Дику показалось, будто он ослышался.
— Кнопки против ос?
— Тут целые тучи ос, — объяснил Эрншо, кивая в сторону фруктового сада. — Полковник Поуп говорил, что летом не может держать окна открытыми, иначе его искусают до полусмерти.
— Ну и что?
— Кто-то рассказывал об американских москитных сетках. У нас в Англии ими не пользуются, хотя надо бы. Знаете, такая проволочная сетка в съемной деревянной раме. Вставляется в окно, предохраняет от насекомых. Полковник Поуп нигде не мог их раздобыть, но у него возникла идея. Он брал обычную сетку из какой-то марли и прикреплял кнопками к оконным рамам. Торжественно совершал это каждый день. — Эрншо указал на письменный стол. — Наверняка найдете кучу коробочек в ящиках, — продолжал он. — Но почему кнопки лежат под рукой мертвеца…
Дик удержался от импульсивного ответа, что острие кнопки оставляет точно такой же след, как неумелый укол иглы шприца, и в этом весь смысл. Впрочем, это была лишь бессмысленная, ничего не значащая чепуха. Запах синильной кислоты, до сих пор источавшийся порами мертвеца, окрашивал нараставшую жару гостиной. Эрншо тоже его чувствовал.
— Пойдемте отсюда, — коротко бросил он.
А когда они вновь оказались в саду, полюбопытствовал:
— Видели утром Лесли?
— Нет еще. — «Опять то же самое, — безнадежно подумал Дик, — клянусь Богом, сотворенной Им землей и Его алтарями, опять то же самое». — Почему вы спросили, Билл?
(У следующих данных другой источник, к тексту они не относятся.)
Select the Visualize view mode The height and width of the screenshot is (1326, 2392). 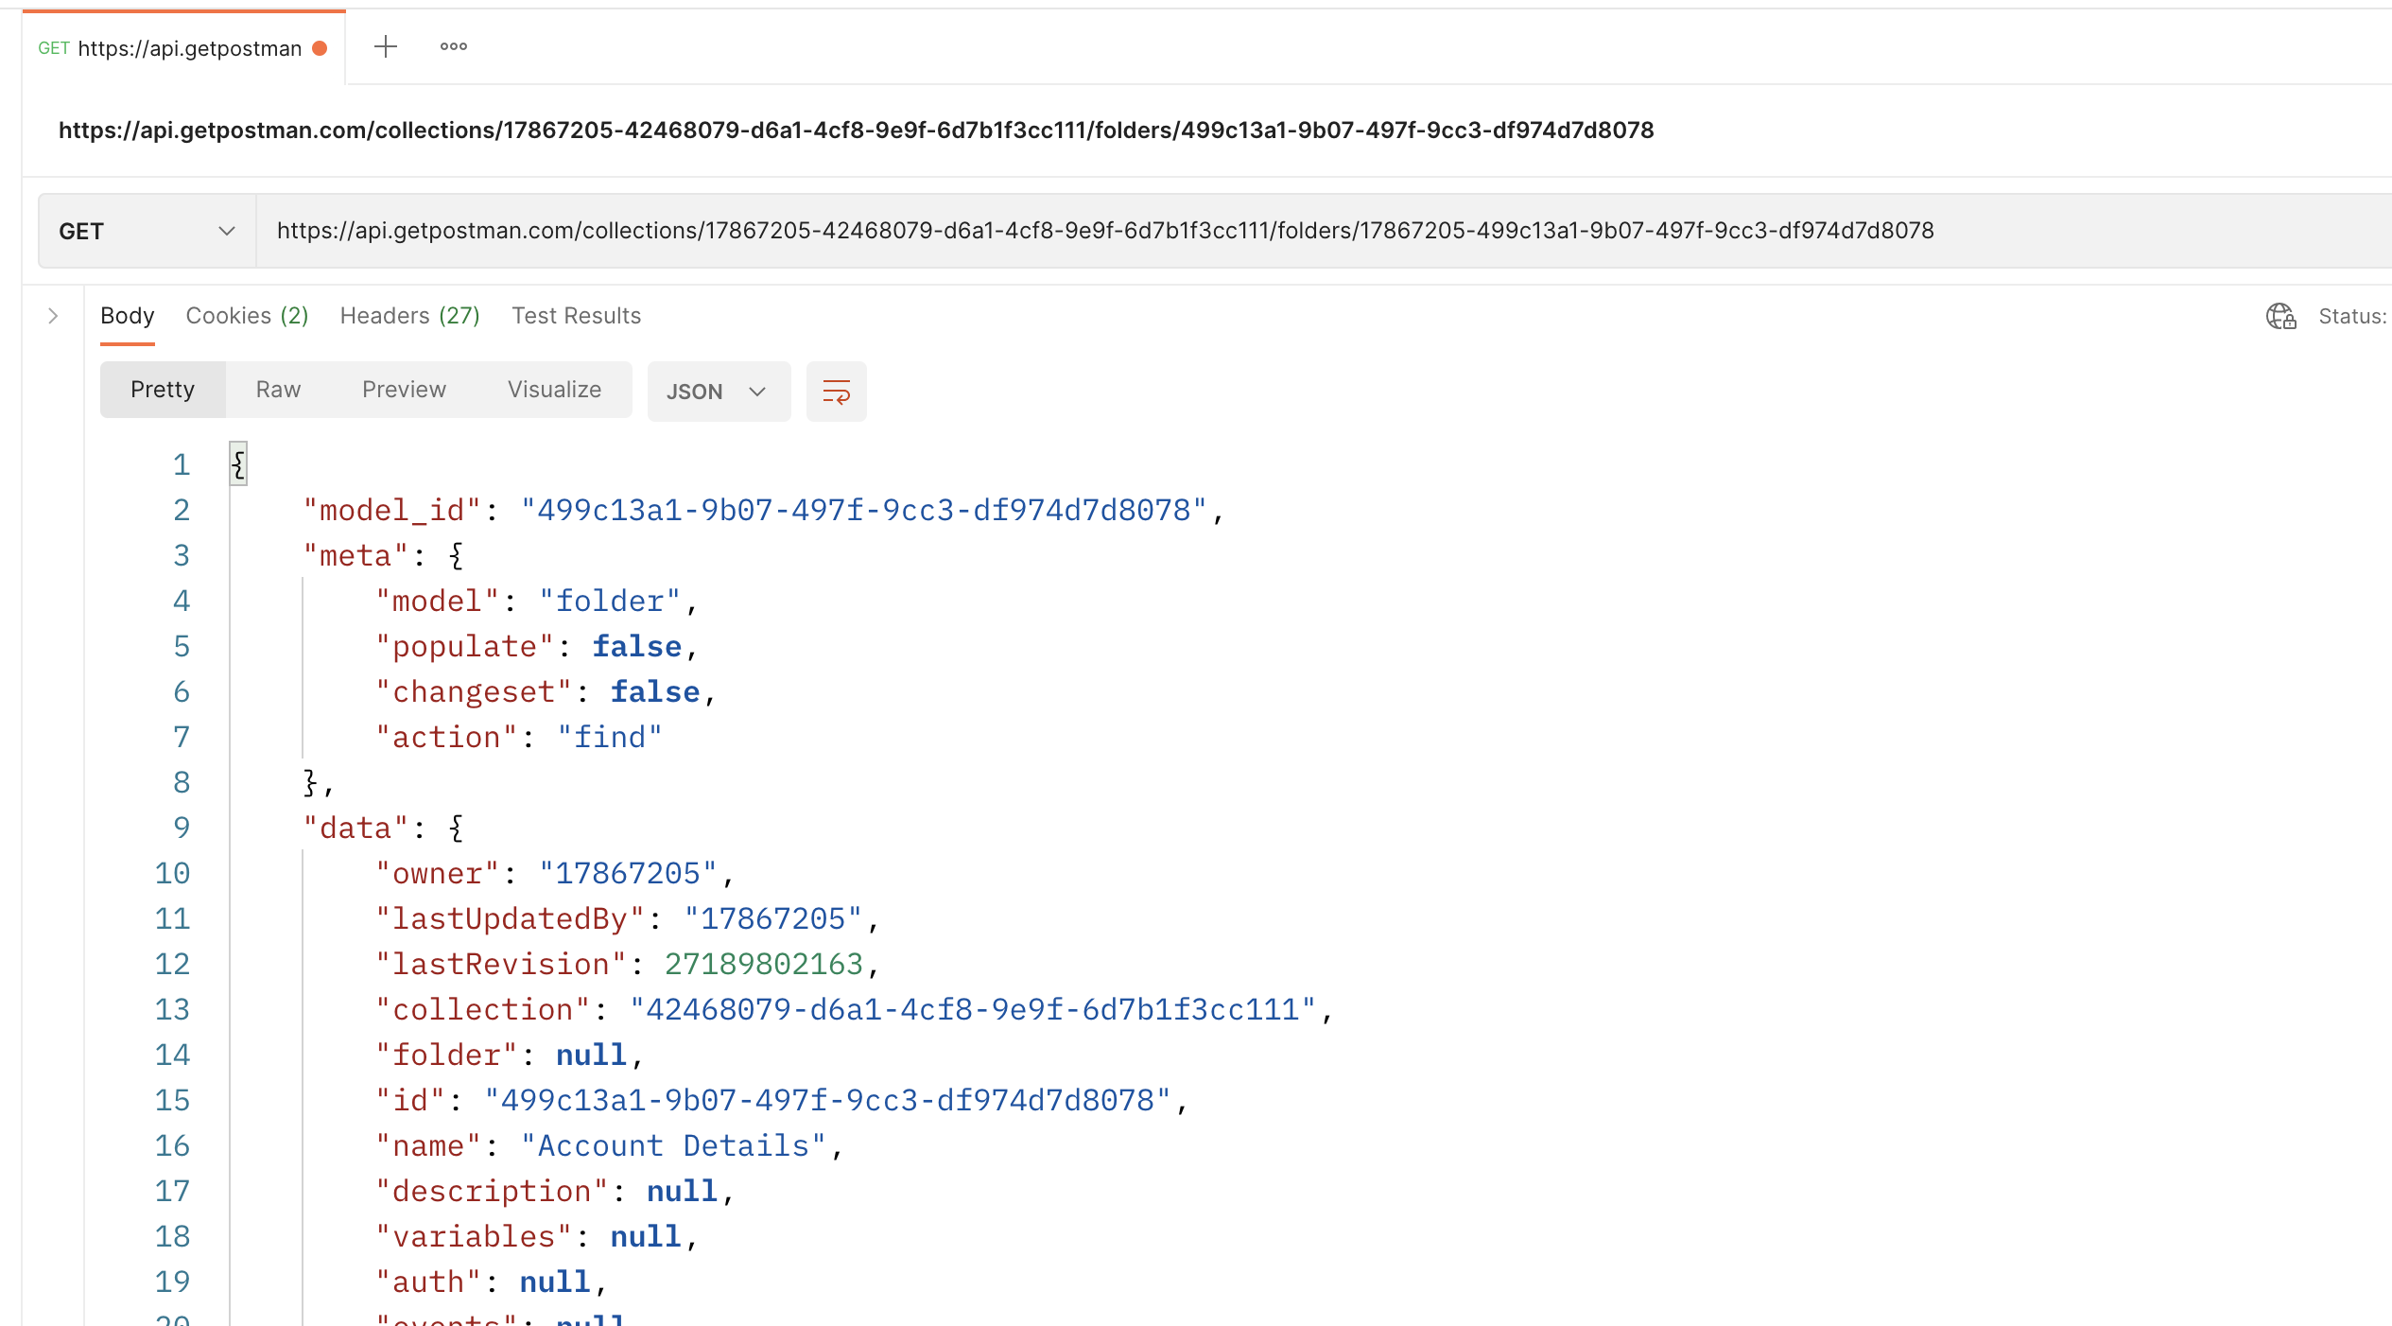click(x=554, y=390)
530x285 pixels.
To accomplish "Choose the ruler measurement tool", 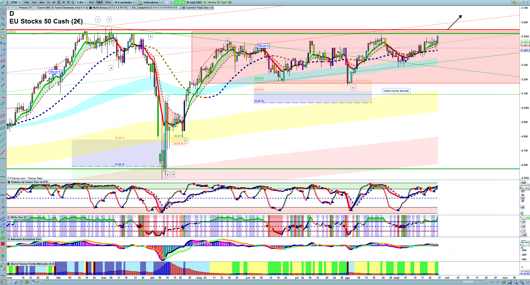I will coord(3,104).
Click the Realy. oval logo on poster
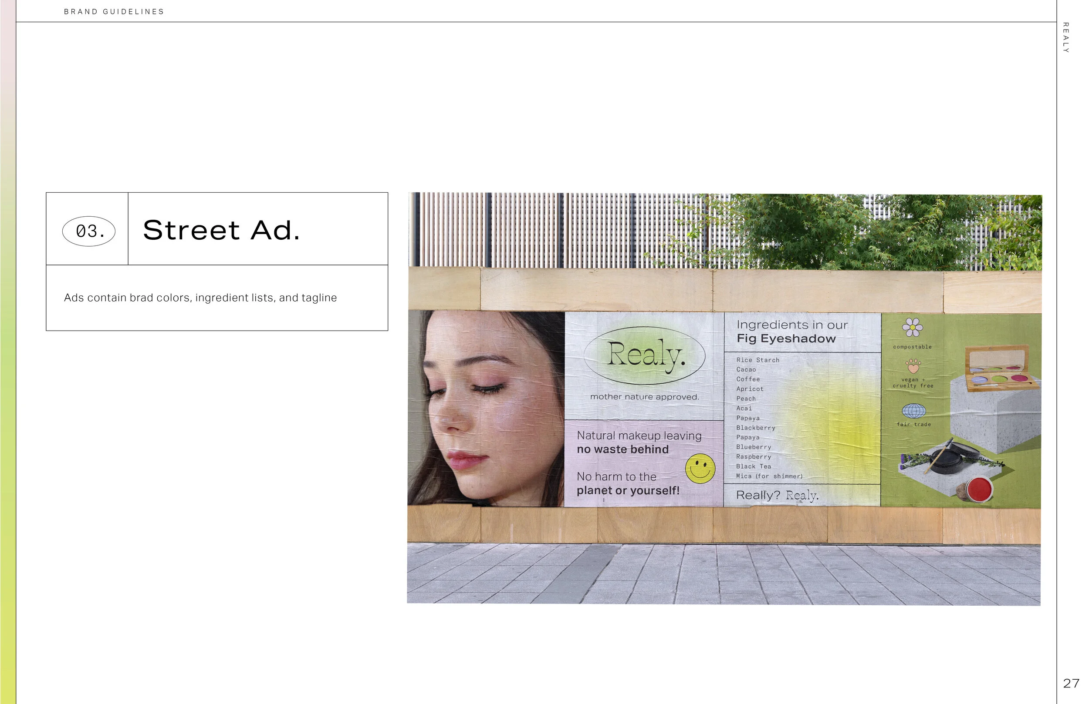1089x704 pixels. click(645, 355)
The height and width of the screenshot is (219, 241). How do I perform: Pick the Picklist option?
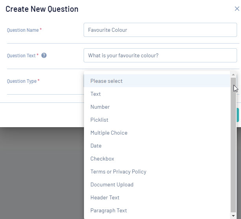tap(99, 120)
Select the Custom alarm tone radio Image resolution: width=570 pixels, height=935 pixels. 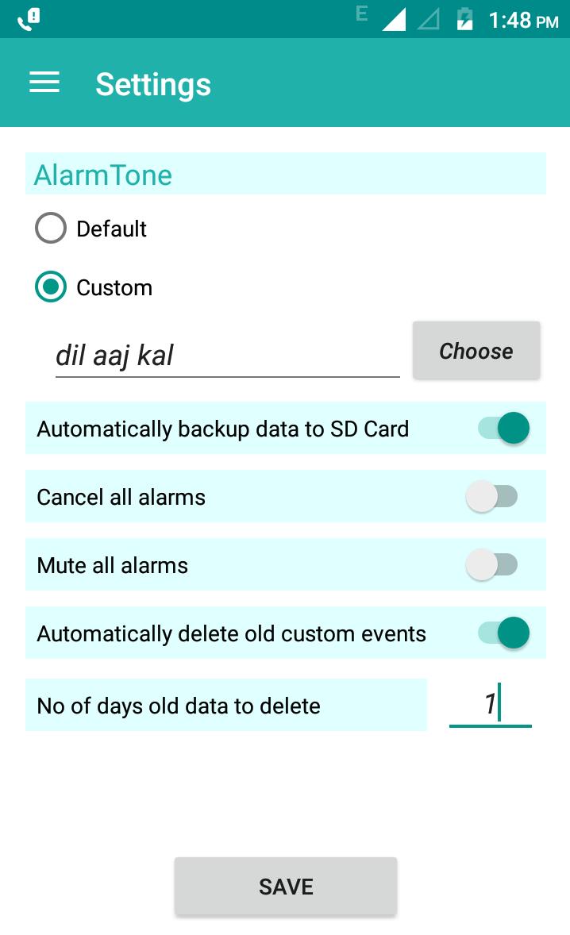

— Просто так. Я имею в виду, — рассмеялся Эрншо, — она рада будет услышать, что это не ее вина… — и кивнул на гостиную. — Кстати, Дик, не хочу, чтоб вы думали, будто я обращаю какое-нибудь внимание на сплетни. Можете не беспокоиться!
— Нет-нет, конечно.
— Хотя порой не могу избавиться от ощущения, что есть у Лесли какая-то тайна.
— Какая тайна?
— Помню, — задумчиво продолжал Эрншо, — как я с ней в первый раз встретился и поговорил. Знаете, она наш клиент.
— Как и все. Что тут такого особенного?
Эрншо пропустил вопрос мимо ушей.
— То, что я вам скажу, разумеется, не секрет. Она приезжала в Шесть Ясеней примерно за две недели до переезда, сняла «Фарнем-Хаус». Пришла ко мне в контору выяснить, не соглашусь ли я перевести ее счет из нашего лондонского филиала на Бейсингхолл-стрит сюда. Я, естественно, говорю, с удовольствием, — самодовольно рассказывал Эрншо. — Тогда она спрашивает: «У вас здесь есть депозитные сейфы?»
Он снова рассмеялся. Дик Маркем вытащил пачку сигарет, предложил Эрншо, но тот отрицательно помотал головой.